**Page text**

_____

It might seem odd to be writing about death on Christmas Eve, when most of us are preparing to celebrate a very significant birth. But unlike the rest of us who are born, that birth was all about a death. And that death would not be easy. It would be bloody and agonizing. It would be vile and painful--and it would be for all of us.

It would, for the first time in all eternity past and all eternity future, rip the Godhead apart and stagger the universe in an unprecedented display of atoning grace.

But that death would not be permanent. The power of God Himself would raise His Son Jesus from its cold grip and in that triumphant victory, overcome our final enemy on our behalf. At last, salvation had come to mankind!

At Christmas we celebrate the most significant of births. At Easter, we celebrate Christ's glorious resurrection. In between those two events are His life and His death. And for me, none of it can be separated. For without His birth, there would no substitutionary Life, and without His death there would be no resurrection.

I pray the significance of all that God has done on your behalf would resonate in your soul this Christmas and manifest itself in heart-felt worship to the King.

Thursday, July 28, 2011

Home Away From Home

I went to get my nails done today, a fact that irritates my husband just as much as it delights my publicist who insists, "If you're going to sign books, your hands need to look as professional as the rest of you."

I went to the same place I always go, a shop just up the street from my house, owned, like most nail salons it seems, by a Vietnamese couple. Usually the wife does my nails but today her husband Tran had the honor.

After the requisite discussion about the relentless heat, he asked about my children, so after answering him, I returned the favor and asked about his. They have two, a son and daughter, both students at OU. I asked if they had been born in this country, and he said, "No Vietnam. But we left when the youngest was two." That was eighteen years ago.

I asked if they had been back since, and he said told me they'd only been back once because it is so expensive. I asked if he missed it and he replied with a most emphatic, emotional, "Oh yes! It's home."

It hit me hard. He has been in this country eighteen years. His children have no memories of their birth country, yet he has chosen to make a home away from his true home.

Immediately the verse in Hebrews 11:9-10 came to mind where it speaks of Abraham and says, "By faith he lived as an alien in the land of promise, as in a foreign land, dwelling in tents...for he was looking for the city which has foundations, whose architect and builder is God."

And like Tran, we Christians also are making a home on earth away from our true home which is heaven. We live here. We build our lives here. But our true home, and the one we long for even more than Tran longs for Vietnam, is with our Father and Brother.

May our hearts yearn for that home, even as we go about living the gift that life is, and using that life to do things that will glorify God and last for eternity.

See you at the reunion.


Wednesday, June 15, 2011

Grace Revealed

I had an e-mail exchange with someone who had seen me on one of the Florida television interviews I did recently to promote "Matthew" the second book in "The Rhyme and Reason Series." It's been out for almost a year now, but I am just now doing a belated publicity tour. Anyway, it's always a thrill when someone contacts me through the website information that's posted on the screen.

_____

Records for finding displayed items
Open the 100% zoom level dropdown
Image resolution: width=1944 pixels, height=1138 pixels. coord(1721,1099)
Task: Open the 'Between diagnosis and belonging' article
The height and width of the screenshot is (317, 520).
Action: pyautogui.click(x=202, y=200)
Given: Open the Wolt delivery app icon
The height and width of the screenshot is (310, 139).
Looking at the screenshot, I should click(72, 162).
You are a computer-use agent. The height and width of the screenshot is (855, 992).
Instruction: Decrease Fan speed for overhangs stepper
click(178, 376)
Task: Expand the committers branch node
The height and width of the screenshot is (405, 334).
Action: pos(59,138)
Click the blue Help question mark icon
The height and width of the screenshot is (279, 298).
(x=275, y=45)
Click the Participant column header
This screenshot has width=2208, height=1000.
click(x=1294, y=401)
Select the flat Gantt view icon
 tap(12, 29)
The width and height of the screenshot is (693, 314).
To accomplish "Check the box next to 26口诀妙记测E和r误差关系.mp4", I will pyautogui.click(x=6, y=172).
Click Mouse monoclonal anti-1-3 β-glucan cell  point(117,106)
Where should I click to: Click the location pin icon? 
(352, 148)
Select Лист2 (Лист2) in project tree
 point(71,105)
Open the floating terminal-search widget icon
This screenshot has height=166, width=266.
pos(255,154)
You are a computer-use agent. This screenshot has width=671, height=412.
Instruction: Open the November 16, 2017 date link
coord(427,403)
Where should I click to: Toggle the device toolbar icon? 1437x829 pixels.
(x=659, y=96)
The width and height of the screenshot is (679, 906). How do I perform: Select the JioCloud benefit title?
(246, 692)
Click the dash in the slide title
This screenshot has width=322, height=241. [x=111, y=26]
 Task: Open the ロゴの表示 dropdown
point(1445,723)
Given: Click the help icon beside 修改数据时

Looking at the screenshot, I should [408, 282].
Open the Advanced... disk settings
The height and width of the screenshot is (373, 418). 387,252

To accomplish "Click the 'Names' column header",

_____

**Required actions**
a) Answer these questions from the blog text above.
(i) How old was Tran's youngest child when the family left Vietnam?
(ii) Which Bible passage came to the writer's mind after the talk with Tran?
(iii) What is the title of the second book in "The Rhyme and Reason Series"?
b) Rewrite the blog text from the words "I asked if they had been back" through the words "his true home.", replacing "expensive" with "costly".
c) Continue the blog text, starting after its last sentence.

**Solved problems**
a)
(i) Two.
(ii) Hebrews 11:9-10.
(iii) "Matthew".

b)
I asked if they had been back since, and he said told me they'd only been back once because it is so costly. I asked if he missed it and he replied with a most emphatic, emotional, "Oh yes! It's home."

It hit me hard. He has been in this country eighteen years. His children have no memories of their birth country, yet he has chosen to make a home away from his true home.

c)
This particular woman is a few years older than me and still feeling like she hasn't fulfilled her purpose in life. She was lamenting a lifetime of mistakes. Here, in part, is my response:

As far as making a lifetime of mistakes goes, I think you are standing in a very long line! In fact, I don't know a single honest human being who isn't standing in that line. It's why we all need a Savior!

I used to struggle with feeling like God would somehow be disappointed with me as well, but more and more I am convinced that nothing I do or don't do will make Him love me any less, and nothing I do or don't do will make Him love me any more.

The One who created us adores us with a passion and zeal we cannot fathom. We human beings are trained in conditional love, so unless we have been extremely fortunate to have had someone demonstrate it to us, we have no real frame of reference for what true unconditional love acts and feels like.

I had a grandmother who adored me and spent almost every summer of my young life trying to help me improve my school work. She was a Special-Ed teacher and I would go over to her house every day and work through workbooks of all the subjects I struggled with, which was most of them.

She never scolded me for my mistakes. I never felt her frustration as I did mine when I failed to grasp a concept we had gone over and over. She never made me feel stupid. She always gently encouraged me. It felt so reassuring to have her sitting next to me as I labored over my work.

Every year she would have me pick out something I really wanted and put it in the chair across the table from where I sat to encourage me to reach the goal. If, at the end of the summer, I had successfully completed all the workbooks--you know--earned it, she would proudly hand me the gift I had picked out.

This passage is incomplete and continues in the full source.